Além desses, há o antigo Hospital Pérola Byington, que agora atende pelo nome Hospital da Mulher, de gestão estadual.
“Quando contatamos o Hospital do Tatuapé, uma das unidades citadas, nos foi informado que não possuíam equipe disponível para realizar interrupções de gestação. Isso mostra uma discrepância entre as informações oficiais e a realidade”, diz a defensora.
A Secretaria Municipal de Saúde de São Paulo não respondeu à Folha quando questionada sobre a realocação do serviço de Hospital Vila Nova Cachoeirinha e como é o atual encaminhamento de pacientes com gestação avançada, após repetidas tentativas por email e telefone.
Há uma ação popular, movida pela deputada federal Luciene Cavalcante (PSOL – SP) em curso desde janeiro desta ano, buscando a reabertura do serviço de aborto legal no Hospital Vila Nova Cachoeirinha.

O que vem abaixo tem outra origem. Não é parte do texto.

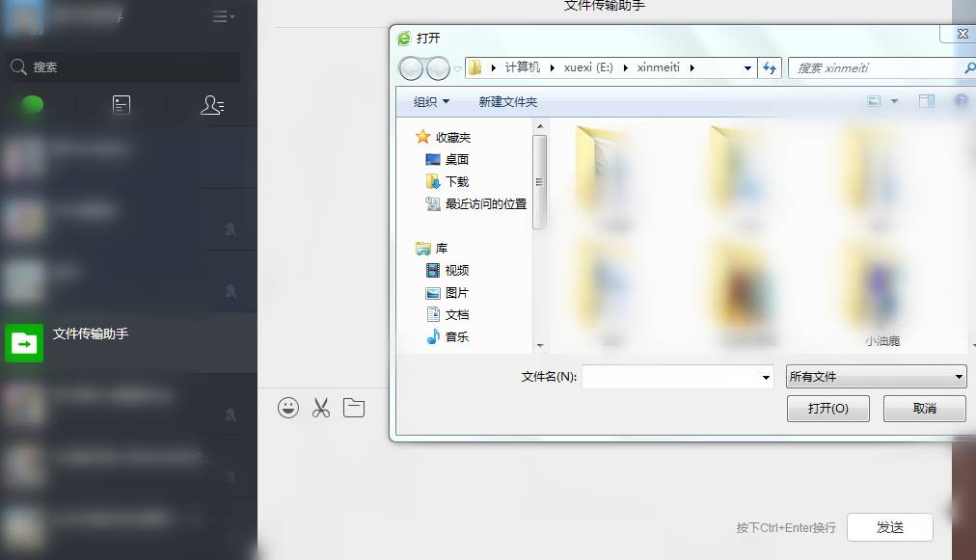The width and height of the screenshot is (976, 560).
Task: Open the file name combo box arrow
Action: [766, 377]
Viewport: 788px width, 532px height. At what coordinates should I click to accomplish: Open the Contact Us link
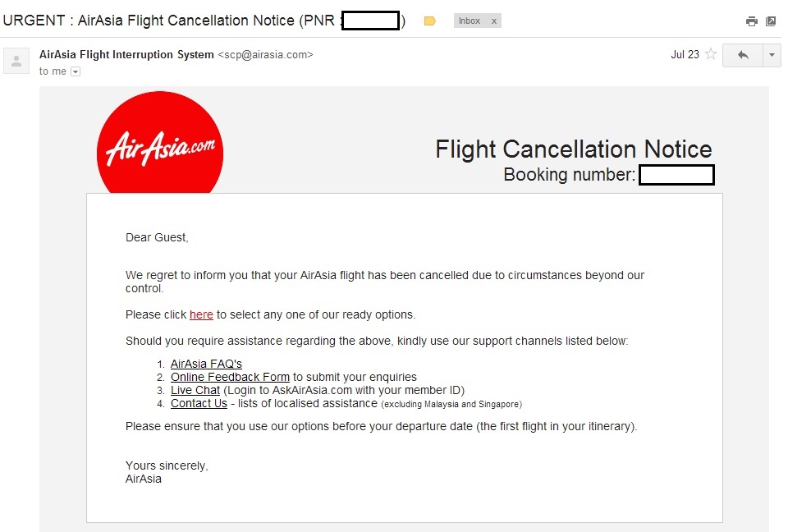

Segundo ela, apesar de a prefeitura sustentar que não há prejuízo para as mulheres, que podem ser atendidas em outras localidades, se a vítima violência sexual estiver com a gestação avançada acima de 20 semanas, ela terá que tentar uma judicialização para conseguir realizar o procedimento. “Ainda enfrentamos muitos desafios para garantir que essas mulheres recebam o cuidado necessário”, diz.
Nesta quarta (19), o ministro do STF (Supremo Tribunal Federal) Alexandre de Moraes determinou que diretores de hospitais do município de São Paulo sejam intimados a comprovar se estão cumprindo uma decisão cautelar que vetou punições a médicos por abortos legais realizados acima de 22 semanas.
Fora da capital paulista, há mais seis instituições que realizam o procedimento: Maternidade Santa Isabel (Bauru), Hospital das Clínicas da Faculdade de Medicina de Botucatu (Botucatu), Caismi Centro de Saúde Integrada de Saúde da Mulher (Campinas), Hospital Estadual Dr. Odilo Antunes de Siqueira P. Prudente (Presidente Prudente), Hospital das Clínicas Faepa Ribeirão Preto (Ribeirão Preto) e Conjunto Hospitalar Sorocaba (Sorocaba).
Para Patrícia Vanzolini, presidente da OAB-SP (Ordem dos Advogados de São Paulo), não é correto deixar mulheres e meninas sem uma opção para realização de aborto legal em gestações que passaram da 22ª semana. “O acesso ao aborto legal seguro, feito pelo estado de forma gratuita e com segurança, faz parte do direito à saúde. O Estado, ao inviabilizar o exercício, está negando um direito importante”, diz.
Ainda segundo ela, sendo o aborto legal um direito previsto em lei, não deveria ser necessária nenhuma judicialização. “As hipóteses de aborto legal que estão previstas no nosso Código Penal, artigo 128, não necessitam da intervenção do judiciário.”
O processo para garantir o aborto legal na Justiça pode levar de 15 dias a dois meses, afirma Vanzolini. Durante esse tempo, a gestação avança, tornando o procedimento cada vez mais delicado para a saúde da gestante, completa.
Ela ressalta ainda que, mesmo em hospitais públicos que processam internamente o pedido de aborto legal, ele é negado devido à conclusão de juntas médicas de que não há provas suficientes de estupro, tornando o acesso a esse direito uma jornada árdua.
“Na verdade, a oferta e o acolhimento para aborto legal como um todo hoje são uma vergonha. As pessoas quase não têm acesso a esse cuidado. Em gestações com mais de 20 semanas, menos ainda. Então, seria horrível [o PL 1904] porque a gente deixaria de poder buscar garantir acesso nesses casos. No entanto, dizer que hoje o direito está garantido e que a gente vai perder, não é verdade”, afirma Jacobs.